Objective: We aimed to develop high-performing Bayesian machine learning classifiers to assist clinical professionals and healthcare workers in assessing the quality and usability of NMT on depressive disorders. The tool did not require any prior knowledge from frontline health and medical professionals of the target language used by patients.

Methods: We used Relevance Vector Machine (RVM) to increase generalisability and clinical interpretability of classifiers. It is a typical sparse Bayesian classifier less prone to overfitting with small training datasets. We optimised RVM by leveraging automatic recursive feature elimination and expert feature refinement from the perspective of health linguistics. We evaluated the diagnostic utility of the Bayesian classifier under different probability cut-offs in terms of sensitivity, specificity, positive and negative likelihood ratios against clinical thresholds for diagnostic tests. Finally, we illustrated interpretation of RVM tool in clinic using Bayes' nomogram.

Results: After automatic and expert-based feature optimisation, the best-performing RVM classifier (RVM_DUFS12) gained the highest AUC (0.8872) among 52 competing models with distinct optimised, normalised features sets. It also had statistically higher sensitivity and specificity compared to other models.

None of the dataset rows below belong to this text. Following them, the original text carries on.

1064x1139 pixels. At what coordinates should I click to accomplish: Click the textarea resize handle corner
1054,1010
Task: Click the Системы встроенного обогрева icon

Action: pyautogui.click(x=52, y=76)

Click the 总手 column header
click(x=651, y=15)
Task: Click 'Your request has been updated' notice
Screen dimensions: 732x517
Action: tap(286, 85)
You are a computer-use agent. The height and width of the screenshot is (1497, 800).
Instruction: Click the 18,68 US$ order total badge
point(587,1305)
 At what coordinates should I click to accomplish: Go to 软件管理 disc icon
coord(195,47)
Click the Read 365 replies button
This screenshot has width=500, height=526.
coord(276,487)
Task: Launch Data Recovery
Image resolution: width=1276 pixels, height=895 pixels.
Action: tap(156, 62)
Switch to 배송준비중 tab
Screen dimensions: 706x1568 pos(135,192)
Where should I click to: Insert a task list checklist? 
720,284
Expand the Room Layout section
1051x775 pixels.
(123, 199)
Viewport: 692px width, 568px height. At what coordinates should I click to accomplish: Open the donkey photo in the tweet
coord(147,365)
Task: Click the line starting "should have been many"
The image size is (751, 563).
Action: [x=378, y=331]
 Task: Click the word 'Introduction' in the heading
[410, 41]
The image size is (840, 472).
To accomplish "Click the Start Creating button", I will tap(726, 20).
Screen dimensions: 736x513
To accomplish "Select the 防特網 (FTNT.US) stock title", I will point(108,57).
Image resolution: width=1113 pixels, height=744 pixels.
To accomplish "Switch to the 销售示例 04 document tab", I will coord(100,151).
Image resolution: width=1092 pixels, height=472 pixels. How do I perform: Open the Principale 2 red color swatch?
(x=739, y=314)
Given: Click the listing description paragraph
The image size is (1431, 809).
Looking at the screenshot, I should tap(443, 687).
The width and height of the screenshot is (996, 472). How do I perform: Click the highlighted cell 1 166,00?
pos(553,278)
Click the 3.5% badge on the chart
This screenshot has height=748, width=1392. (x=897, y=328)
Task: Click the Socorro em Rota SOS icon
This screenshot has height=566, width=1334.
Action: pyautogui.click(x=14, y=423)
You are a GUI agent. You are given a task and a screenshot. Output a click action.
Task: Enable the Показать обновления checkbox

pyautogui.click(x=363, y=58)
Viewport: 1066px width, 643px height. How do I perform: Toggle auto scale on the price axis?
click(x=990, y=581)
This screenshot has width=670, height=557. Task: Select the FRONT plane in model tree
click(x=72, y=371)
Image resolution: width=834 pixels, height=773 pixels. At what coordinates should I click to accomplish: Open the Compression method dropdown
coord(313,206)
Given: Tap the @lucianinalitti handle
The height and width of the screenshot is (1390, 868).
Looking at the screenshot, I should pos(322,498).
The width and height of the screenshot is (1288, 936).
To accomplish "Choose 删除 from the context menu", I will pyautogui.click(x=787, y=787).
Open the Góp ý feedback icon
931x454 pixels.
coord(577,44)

We evaluated the diagnostic utility of the best-performing model using Bayes' nomogram: it had a positive likelihood ratio (LR+) of 4.62 (95% C.I.: 2.53, 8.43), and the associated posterior probability (odds) was 83% (5.0) (95% C.I.: 73%, 90%), meaning that approximately 10 in 12 English texts with positive test are likely to contain information that would cause clinically significant conceptual errors if translated by Google; it had a negative likelihood ratio (LR-) of 0.18 (95% C.I.: 0.10,0.35) and associated posterior probability (odds) was 16% (0.2) (95% C.I: 10%, 27%), meaning that about 10 in 12 English texts with negative test can be safely translated using Google.